Danske Bank A/S
- Company Name
- Danske Bank A/S
- Stock Symbol
- Class Period
- January 9, 2014 to October 23, 2018
- Motion Deadline
- March 10, 2019
- Southern District of New York
The complaint charges Danske Bank and certain of its former officers and/or directors with violations of the Securities Exchange Act of 1934. Danske Bank, based in Denmark, provides various personal banking, business banking, corporate and institutional banking, and wealth management products and services, along with mortgage finance, real-estate brokerage, foreign exchange and equity services, and trades in fixed income products, including with customers who reside or are domiciled outside Denmark.
The complaint alleges that during the Class Period, defendants made false and misleading statements and/or failed to disclose adverse information regarding Danske Bank’s business and operations. Specifically the complaint alleges that defendants failed to disclose that: (i) Danske Bank’s Estonian branch was facilitating money laundering through at least March 2016; (ii) that a whistleblower had reported the Estonian money laundering to the Company in 2013; (iii) that Denmark’s Financial Supervisory Authority (the “DFSA”) had been investigating the Estonian money laundering since 2014; (iv) that Danske Bank had concealed the results of its own internal investigation from the DFSA, further exposing it to regulatory action and fines; (v) that Danske Bank had been overstating its historical profits by including the profits derived from its illicit Estonian operations; and (vi) that Danske Bank lacked effective internal and reporting controls. As a result of this information being withheld from the market, Danske Bank American Depositary Receipts (“ADRs”) traded at artificially inflated prices of more than $20 per ADR during the Class Period.
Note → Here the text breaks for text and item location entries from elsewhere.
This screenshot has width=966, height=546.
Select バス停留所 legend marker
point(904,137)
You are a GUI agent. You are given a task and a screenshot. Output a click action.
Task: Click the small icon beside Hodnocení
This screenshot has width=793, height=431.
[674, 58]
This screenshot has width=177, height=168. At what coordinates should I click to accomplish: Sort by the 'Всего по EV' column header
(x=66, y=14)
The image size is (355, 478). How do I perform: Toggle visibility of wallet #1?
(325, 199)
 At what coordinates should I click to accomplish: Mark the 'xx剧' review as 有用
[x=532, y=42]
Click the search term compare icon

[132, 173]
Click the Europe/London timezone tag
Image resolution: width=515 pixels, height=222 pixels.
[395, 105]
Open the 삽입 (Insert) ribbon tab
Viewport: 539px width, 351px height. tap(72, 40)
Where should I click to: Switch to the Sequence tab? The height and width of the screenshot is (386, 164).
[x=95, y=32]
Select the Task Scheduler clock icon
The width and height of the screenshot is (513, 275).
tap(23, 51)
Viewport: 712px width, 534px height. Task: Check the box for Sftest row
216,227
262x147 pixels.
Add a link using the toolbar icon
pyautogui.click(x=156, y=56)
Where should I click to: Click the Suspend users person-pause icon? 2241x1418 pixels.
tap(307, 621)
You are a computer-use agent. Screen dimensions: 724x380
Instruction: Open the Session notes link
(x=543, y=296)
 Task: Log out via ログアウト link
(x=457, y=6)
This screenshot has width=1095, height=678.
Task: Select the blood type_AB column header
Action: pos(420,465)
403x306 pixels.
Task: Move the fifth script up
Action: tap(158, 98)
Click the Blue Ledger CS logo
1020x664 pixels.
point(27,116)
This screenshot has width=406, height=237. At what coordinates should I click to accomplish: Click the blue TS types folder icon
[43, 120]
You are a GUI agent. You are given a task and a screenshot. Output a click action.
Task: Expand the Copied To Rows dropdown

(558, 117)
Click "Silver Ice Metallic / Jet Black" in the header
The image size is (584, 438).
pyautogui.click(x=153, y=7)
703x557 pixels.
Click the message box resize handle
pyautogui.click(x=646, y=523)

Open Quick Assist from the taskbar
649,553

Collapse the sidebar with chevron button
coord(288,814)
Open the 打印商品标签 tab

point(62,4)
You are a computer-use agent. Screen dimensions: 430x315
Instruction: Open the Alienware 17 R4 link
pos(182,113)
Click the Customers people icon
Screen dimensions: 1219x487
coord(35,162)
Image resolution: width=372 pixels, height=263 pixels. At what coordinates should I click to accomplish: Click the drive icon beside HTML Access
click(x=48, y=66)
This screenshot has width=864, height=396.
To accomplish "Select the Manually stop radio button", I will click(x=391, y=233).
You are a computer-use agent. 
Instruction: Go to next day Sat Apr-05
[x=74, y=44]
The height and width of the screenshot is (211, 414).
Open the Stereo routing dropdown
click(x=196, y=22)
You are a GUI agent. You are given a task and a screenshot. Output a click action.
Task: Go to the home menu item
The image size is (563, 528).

As news of Danske Bank’s involvement in the Estonian money-laundering allegations began to leak out beginning in September 2017, the price of Danske Bank’s ADRs began to decline. On September 5, 2017, Reuters reported that Danske Bank had hired the former head of Denmark’s intelligence agency to help it in its effort to counter money-laundering claims. On September 21, 2017, Danske Bank issued a press release disclosing, among other things, that it had “expand[ed] its ongoing investigation into the situation at its Estonian branch.” On December 21, 2017, Reuters reported that Danske Bank “had been fined 12.5 million Danish crowns ($2 million)” by the DFSA “for violating anti-money laundering rules in relation to the monitoring of transactions to and from correspondent banks,” and that Danske Bank was “examining whether its Lithuanian and Latvian branches had been involved in money laundering, expanding an investigation beyond its Estonian operations.” On May 3, 2018, Reuters reported that the DFSA had issued a report stating it had identified “serious weaknesses” in Danske Bank’s governance and that Danske Bank “was exposed ‘to significantly higher compliance and reputational risks than previously assessed.’” On September 14, 2018, The Wall Street Journal disclosed that U.S. law enforcement agencies had begun investigating the scandal following a tip to the SEC from a whistleblower at least two years earlier. Finally, on October 23, 2018, The Wall Street Journal published an article disclosing the full extent of the information the whistleblower had alerted Danske Bank’s senior executives to back in 2013 and detailing how Danske Bank had endeavored to silence the whistleblower for years. As the market learned the full extent of the Company’s prior reliance on illicit profits and its resulting exposure to regulatory action between September 2017 and October 23, 2018, the market price of Danske Bank ADRs fell to as low as $9.50 per ADR, erasing more than $2.54 billion in market capitalization.